Governor of Poltava Oblast (acting)
- In office February 2025 – 8 January 2026
- Preceded by: Bohdan Korolchuk

Personal details
- Born: Volodymyr Mykolayovych Kohut 27 February 1985 (age 41) Pryslip, Ukrainian SSR, Soviet Union

= Volodymyr Kohut =

Ukrainian politician

Volodymy Mykolayovych Kohut (Ukrainian: Володимир Миколайович Когут; born on 27 February 1985) is a Ukrainian politician who is currently the acting Governor of Poltava Oblast since February 2025.

He has been the deputy head of the Poltava Oblast State Administration.

==Biography==

Volodymyr Kohut was born on 27 February 1985.

Between February 2002 and February 2007 he served in the tax police in the positions of command staff. In 2006, he graduated from the National University of the State Tax Service of Ukraine in the specialty "Law enforcement", obtaining a lawyer qualification. The same year, he received a bachelor's degree at the National Academy of the State Tax Service of Ukraine.

From February 2007 to November 2016 he worked as a manager of the projects and a master of CJSC "Ruuckki Ukraine".

From December 2016 to May 2018, he was an analyst of the department of analysis of clients of management of financial monitoring at PJSC "Alfa-Bank".

In June 2018, he began work at the National Agency of Ukraine for the detection, search and management of assets obtained from corruption and other crimes (ARMA), where by September 2023 he worked as the chief specialist Information and analytical support for the detection and search of assets.

From October to December 2023, he was an advisor to the Governor of Poltava Oblast Filip Pronin.

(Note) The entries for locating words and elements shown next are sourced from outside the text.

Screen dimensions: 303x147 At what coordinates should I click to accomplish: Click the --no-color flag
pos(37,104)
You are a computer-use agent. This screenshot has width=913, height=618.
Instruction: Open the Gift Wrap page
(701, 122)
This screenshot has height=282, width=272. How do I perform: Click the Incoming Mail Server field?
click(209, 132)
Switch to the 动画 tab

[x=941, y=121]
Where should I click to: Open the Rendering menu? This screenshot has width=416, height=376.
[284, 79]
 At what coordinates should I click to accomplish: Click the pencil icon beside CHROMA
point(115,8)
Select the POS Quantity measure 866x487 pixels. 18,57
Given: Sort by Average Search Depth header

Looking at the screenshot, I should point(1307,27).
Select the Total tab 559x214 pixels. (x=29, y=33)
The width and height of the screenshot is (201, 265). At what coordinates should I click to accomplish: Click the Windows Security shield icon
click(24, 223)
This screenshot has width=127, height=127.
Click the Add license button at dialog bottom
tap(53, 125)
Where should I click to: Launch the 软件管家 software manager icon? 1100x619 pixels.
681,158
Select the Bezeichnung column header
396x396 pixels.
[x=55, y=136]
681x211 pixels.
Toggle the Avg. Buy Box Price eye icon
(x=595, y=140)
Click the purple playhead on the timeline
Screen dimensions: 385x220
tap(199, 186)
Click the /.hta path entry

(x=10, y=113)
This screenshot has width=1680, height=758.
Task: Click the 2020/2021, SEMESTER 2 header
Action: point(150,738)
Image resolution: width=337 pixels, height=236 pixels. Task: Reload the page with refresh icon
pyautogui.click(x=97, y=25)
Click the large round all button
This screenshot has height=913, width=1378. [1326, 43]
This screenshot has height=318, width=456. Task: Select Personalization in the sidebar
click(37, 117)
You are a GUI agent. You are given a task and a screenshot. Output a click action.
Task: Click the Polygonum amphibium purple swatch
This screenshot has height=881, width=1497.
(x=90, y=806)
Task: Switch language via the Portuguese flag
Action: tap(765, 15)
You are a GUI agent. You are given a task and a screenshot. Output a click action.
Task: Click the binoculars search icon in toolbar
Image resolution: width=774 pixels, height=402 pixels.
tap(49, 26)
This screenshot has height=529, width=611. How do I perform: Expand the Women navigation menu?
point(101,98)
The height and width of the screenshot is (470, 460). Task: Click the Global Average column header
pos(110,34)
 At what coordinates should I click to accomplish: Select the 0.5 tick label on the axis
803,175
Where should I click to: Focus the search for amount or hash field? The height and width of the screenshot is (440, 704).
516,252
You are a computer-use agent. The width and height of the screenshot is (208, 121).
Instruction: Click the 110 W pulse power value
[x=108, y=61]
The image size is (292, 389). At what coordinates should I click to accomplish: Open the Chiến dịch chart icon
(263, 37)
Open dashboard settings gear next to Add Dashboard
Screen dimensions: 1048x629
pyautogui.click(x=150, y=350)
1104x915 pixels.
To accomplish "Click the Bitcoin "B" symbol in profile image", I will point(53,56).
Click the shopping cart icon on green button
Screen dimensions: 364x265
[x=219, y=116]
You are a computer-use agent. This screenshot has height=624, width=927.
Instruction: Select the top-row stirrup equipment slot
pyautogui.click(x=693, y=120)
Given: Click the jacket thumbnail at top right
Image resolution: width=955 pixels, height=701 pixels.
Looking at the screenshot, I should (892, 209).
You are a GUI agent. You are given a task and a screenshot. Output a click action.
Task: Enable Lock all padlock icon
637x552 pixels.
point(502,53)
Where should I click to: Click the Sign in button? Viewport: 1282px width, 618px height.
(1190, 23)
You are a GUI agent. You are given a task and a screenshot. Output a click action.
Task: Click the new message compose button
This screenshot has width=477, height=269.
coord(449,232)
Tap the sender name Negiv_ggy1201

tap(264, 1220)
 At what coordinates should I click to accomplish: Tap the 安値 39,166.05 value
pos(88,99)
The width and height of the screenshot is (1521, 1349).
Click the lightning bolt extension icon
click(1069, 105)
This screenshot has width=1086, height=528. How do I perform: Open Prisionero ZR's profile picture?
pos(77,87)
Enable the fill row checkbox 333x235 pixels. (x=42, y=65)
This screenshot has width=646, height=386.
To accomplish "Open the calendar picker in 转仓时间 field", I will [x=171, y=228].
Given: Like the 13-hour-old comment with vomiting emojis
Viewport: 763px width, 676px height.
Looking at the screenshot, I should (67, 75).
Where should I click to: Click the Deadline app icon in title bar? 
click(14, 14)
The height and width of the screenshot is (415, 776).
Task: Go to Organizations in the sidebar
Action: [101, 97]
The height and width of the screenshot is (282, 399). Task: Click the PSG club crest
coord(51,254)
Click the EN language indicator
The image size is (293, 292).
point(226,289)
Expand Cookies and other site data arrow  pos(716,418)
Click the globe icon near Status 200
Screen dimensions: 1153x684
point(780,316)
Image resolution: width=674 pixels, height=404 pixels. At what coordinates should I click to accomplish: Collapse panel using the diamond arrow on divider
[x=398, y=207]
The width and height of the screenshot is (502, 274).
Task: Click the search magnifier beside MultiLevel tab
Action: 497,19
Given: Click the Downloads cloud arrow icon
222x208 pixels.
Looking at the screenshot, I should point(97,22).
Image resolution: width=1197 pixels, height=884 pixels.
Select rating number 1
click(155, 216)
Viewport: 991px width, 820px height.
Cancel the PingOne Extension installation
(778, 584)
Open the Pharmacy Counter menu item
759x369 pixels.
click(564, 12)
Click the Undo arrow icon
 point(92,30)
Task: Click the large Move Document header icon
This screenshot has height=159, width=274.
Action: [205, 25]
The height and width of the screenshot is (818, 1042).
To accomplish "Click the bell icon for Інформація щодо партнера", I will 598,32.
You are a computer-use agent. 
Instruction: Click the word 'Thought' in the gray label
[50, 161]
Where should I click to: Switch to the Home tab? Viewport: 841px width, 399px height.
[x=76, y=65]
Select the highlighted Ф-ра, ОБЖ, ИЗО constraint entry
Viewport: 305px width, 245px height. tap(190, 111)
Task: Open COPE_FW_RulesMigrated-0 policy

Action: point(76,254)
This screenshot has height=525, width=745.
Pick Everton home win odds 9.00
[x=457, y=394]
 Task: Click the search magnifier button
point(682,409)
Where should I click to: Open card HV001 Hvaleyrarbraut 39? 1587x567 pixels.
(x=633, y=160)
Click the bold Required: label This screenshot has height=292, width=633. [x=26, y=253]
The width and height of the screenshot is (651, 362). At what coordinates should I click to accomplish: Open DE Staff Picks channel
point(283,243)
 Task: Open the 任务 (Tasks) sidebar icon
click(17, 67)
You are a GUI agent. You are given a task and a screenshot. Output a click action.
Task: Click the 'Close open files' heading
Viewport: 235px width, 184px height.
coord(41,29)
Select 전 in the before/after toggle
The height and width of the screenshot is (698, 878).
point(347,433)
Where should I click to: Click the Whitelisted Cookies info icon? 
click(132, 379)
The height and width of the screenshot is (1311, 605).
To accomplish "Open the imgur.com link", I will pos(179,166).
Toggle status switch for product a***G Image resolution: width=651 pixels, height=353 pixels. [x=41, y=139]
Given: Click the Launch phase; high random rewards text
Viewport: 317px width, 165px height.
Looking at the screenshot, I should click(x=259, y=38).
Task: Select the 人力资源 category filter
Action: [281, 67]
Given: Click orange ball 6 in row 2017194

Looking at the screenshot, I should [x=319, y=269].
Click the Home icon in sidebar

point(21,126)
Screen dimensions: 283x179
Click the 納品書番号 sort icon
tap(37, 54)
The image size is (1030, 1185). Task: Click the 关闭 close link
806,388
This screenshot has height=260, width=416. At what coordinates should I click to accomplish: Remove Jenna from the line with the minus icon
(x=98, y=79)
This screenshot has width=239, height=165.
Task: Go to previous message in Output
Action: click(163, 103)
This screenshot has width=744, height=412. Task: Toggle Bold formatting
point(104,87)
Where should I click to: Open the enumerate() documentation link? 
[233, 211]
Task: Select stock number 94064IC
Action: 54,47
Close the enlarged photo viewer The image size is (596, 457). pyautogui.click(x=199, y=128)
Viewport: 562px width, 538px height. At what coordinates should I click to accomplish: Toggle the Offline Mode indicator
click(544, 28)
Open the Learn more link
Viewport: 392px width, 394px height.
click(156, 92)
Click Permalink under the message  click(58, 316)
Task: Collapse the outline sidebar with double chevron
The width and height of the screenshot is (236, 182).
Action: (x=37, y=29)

In December 2023, Kohut was the Deputy Head of the Poltava Regional State Administration for Digital Development, Digital Transformations and Digitalization (CDTO).

In January 2025, he became the acting Governor of Poltava Oblast.

He speaks Ukrainian and English.

==Family==

He is married to his wife, Lesya Kohut, the couple raises two daughters: Veronika and Anastasiya.